* TEXT TO READ *
Online Counterparts: Assessing Digital Artifacts
When a traditional recipe (such as those found in cookbooks) transitions to a digital platform, it can take on different forms. Though the recipe may contain the same instructions as a previous, text-only version, the content creator utilizes technology to communicate with his or her audience. Elizabeth Fleitz explains that, “Modifications, deletions, substitutions and experiments enable the cook to reproduce the text in her own way. Digital versions of the traditional recipe take advantage of its dynamic nature, enhancing the recipe with hyperlinks, photos, videos, and user comments” (“Cooking Codes”). Digital recipes from Tasty demonstrate this transition drastically.
Whereas text-based recipes often offer specific instructions such as methods (cut, whip, beat, fry), quantities, and notations, Tasty’s digital recipes utilize very little text and no verbal instructions. Users are forced to direct their attention to actions within the video to model the recipe, rather than reading over a text for clarification. Tasty even changes the genre of a food video (Basu). While most food videography features a cook providing instruction or commentary, Tasty videos are faceless and feature only aerial shots of hands and food3 as shown in Figure 1 below.
Figure 1. Camera orientation in Sliders 10 Ways.

* DATASET ENTRIES *
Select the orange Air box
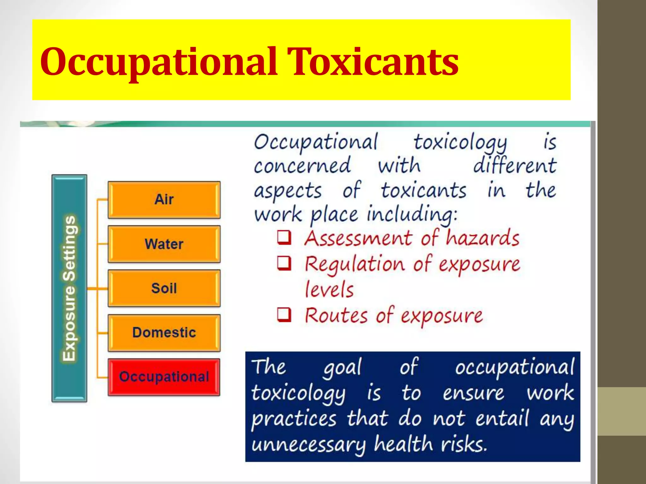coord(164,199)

--

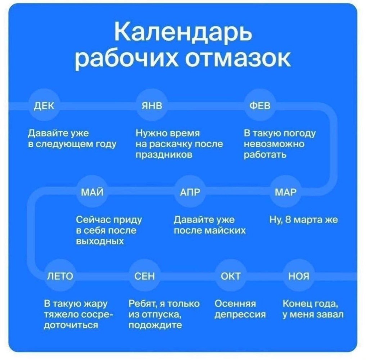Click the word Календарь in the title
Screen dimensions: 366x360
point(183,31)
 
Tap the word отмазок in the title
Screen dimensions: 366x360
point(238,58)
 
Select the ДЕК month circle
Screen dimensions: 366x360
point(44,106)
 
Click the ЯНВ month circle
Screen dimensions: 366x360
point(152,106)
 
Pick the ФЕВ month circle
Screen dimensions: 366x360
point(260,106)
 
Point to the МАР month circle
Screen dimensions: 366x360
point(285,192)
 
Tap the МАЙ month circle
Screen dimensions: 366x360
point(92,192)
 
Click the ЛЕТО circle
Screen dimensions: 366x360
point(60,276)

* AIM *
According to the passage on digital recipes, what kind of shots do Tasty videos feature? The lines come from a source unrelated to the passage on digital recipes.

* TASK ANSWER *
Aerial shots of hands and food.